All of the records are to be reproduced exactly.

== Exercise inputs

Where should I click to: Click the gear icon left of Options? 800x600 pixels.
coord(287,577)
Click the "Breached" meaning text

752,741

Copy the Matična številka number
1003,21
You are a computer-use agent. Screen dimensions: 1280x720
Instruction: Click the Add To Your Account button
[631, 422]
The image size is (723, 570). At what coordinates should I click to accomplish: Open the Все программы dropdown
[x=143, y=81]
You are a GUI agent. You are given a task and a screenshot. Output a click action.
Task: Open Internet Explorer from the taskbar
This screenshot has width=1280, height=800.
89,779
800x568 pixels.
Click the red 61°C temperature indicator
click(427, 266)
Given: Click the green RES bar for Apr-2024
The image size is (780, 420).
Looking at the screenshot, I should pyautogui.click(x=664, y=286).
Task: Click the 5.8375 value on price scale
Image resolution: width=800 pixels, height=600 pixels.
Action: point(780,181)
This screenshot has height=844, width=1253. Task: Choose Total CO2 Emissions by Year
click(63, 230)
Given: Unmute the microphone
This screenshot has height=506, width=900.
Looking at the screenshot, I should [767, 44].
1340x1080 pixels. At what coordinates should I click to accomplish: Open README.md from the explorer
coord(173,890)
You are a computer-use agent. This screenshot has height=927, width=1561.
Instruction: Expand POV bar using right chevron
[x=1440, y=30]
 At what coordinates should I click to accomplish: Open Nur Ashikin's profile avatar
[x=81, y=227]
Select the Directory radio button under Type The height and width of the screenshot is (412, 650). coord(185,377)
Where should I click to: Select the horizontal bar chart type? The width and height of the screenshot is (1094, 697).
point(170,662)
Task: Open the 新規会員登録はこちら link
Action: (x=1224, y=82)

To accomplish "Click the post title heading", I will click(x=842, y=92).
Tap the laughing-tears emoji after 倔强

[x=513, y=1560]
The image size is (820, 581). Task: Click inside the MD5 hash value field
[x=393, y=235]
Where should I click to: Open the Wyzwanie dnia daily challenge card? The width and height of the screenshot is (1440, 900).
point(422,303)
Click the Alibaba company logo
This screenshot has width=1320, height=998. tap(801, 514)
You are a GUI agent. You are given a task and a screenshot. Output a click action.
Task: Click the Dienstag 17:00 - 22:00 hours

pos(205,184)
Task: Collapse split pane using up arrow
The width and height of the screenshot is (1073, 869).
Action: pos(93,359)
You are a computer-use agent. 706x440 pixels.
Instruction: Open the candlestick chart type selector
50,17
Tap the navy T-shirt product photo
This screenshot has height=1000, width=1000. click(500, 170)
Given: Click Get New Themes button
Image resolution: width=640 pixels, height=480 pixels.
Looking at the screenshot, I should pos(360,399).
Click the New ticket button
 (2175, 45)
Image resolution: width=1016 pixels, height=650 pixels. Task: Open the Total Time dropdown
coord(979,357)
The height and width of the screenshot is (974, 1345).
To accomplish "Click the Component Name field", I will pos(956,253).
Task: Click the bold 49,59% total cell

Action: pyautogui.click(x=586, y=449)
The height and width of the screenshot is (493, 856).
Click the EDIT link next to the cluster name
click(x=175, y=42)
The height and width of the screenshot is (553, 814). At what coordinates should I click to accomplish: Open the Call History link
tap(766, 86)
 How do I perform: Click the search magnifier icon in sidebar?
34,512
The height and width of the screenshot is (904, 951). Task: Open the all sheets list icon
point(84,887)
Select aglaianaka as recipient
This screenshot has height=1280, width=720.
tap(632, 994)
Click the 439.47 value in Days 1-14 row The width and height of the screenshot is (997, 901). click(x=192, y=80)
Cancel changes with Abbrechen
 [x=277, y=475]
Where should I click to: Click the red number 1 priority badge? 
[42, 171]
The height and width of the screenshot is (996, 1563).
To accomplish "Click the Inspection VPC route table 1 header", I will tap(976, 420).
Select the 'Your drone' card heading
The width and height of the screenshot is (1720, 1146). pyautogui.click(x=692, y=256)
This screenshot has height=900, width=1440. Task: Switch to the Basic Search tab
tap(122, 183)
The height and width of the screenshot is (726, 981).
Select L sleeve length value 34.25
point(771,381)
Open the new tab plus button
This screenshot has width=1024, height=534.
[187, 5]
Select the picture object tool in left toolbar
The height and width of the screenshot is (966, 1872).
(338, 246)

====

## Your response
Where should I click to: Click the gear icon left of Options? 800x600 pixels.
coord(287,577)
Click the "Breached" meaning text

752,741

Copy the Matična številka number
1003,21
You are a computer-use agent. Screen dimensions: 1280x720
Instruction: Click the Add To Your Account button
[631, 422]
The image size is (723, 570). At what coordinates should I click to accomplish: Open the Все программы dropdown
[x=143, y=81]
You are a GUI agent. You are given a task and a screenshot. Output a click action.
Task: Open Internet Explorer from the taskbar
This screenshot has width=1280, height=800.
89,779
800x568 pixels.
Click the red 61°C temperature indicator
click(427, 266)
Given: Click the green RES bar for Apr-2024
The image size is (780, 420).
Looking at the screenshot, I should pyautogui.click(x=664, y=286).
Task: Click the 5.8375 value on price scale
Image resolution: width=800 pixels, height=600 pixels.
Action: point(780,181)
This screenshot has height=844, width=1253. Task: Choose Total CO2 Emissions by Year
click(63, 230)
Given: Unmute the microphone
This screenshot has height=506, width=900.
Looking at the screenshot, I should [767, 44].
1340x1080 pixels. At what coordinates should I click to accomplish: Open README.md from the explorer
coord(173,890)
You are a computer-use agent. This screenshot has height=927, width=1561.
Instruction: Expand POV bar using right chevron
[x=1440, y=30]
 At what coordinates should I click to accomplish: Open Nur Ashikin's profile avatar
[x=81, y=227]
Select the Directory radio button under Type The height and width of the screenshot is (412, 650). coord(185,377)
Where should I click to: Select the horizontal bar chart type? The width and height of the screenshot is (1094, 697).
point(170,662)
Task: Open the 新規会員登録はこちら link
Action: (x=1224, y=82)

To accomplish "Click the post title heading", I will click(x=842, y=92).
Tap the laughing-tears emoji after 倔强

[x=513, y=1560]
The image size is (820, 581). Task: Click inside the MD5 hash value field
[x=393, y=235]
Where should I click to: Open the Wyzwanie dnia daily challenge card? The width and height of the screenshot is (1440, 900).
point(422,303)
Click the Alibaba company logo
This screenshot has width=1320, height=998. tap(801, 514)
You are a GUI agent. You are given a task and a screenshot. Output a click action.
Task: Click the Dienstag 17:00 - 22:00 hours

pos(205,184)
Task: Collapse split pane using up arrow
The width and height of the screenshot is (1073, 869).
Action: pos(93,359)
You are a computer-use agent. 706x440 pixels.
Instruction: Open the candlestick chart type selector
50,17
Tap the navy T-shirt product photo
This screenshot has height=1000, width=1000. click(500, 170)
Given: Click Get New Themes button
Image resolution: width=640 pixels, height=480 pixels.
Looking at the screenshot, I should pos(360,399).
Click the New ticket button
 (2175, 45)
Image resolution: width=1016 pixels, height=650 pixels. Task: Open the Total Time dropdown
coord(979,357)
The height and width of the screenshot is (974, 1345).
To accomplish "Click the Component Name field", I will pos(956,253).
Task: Click the bold 49,59% total cell

Action: pyautogui.click(x=586, y=449)
The height and width of the screenshot is (493, 856).
Click the EDIT link next to the cluster name
click(x=175, y=42)
The height and width of the screenshot is (553, 814). At what coordinates should I click to accomplish: Open the Call History link
tap(766, 86)
 How do I perform: Click the search magnifier icon in sidebar?
34,512
The height and width of the screenshot is (904, 951). Task: Open the all sheets list icon
point(84,887)
Select aglaianaka as recipient
This screenshot has height=1280, width=720.
tap(632, 994)
Click the 439.47 value in Days 1-14 row The width and height of the screenshot is (997, 901). click(x=192, y=80)
Cancel changes with Abbrechen
 [x=277, y=475]
Where should I click to: Click the red number 1 priority badge? 
[42, 171]
The height and width of the screenshot is (996, 1563).
To accomplish "Click the Inspection VPC route table 1 header", I will tap(976, 420).
Select the 'Your drone' card heading
The width and height of the screenshot is (1720, 1146). pyautogui.click(x=692, y=256)
This screenshot has height=900, width=1440. Task: Switch to the Basic Search tab
tap(122, 183)
The height and width of the screenshot is (726, 981).
Select L sleeve length value 34.25
point(771,381)
Open the new tab plus button
This screenshot has width=1024, height=534.
[187, 5]
Select the picture object tool in left toolbar
The height and width of the screenshot is (966, 1872).
(338, 246)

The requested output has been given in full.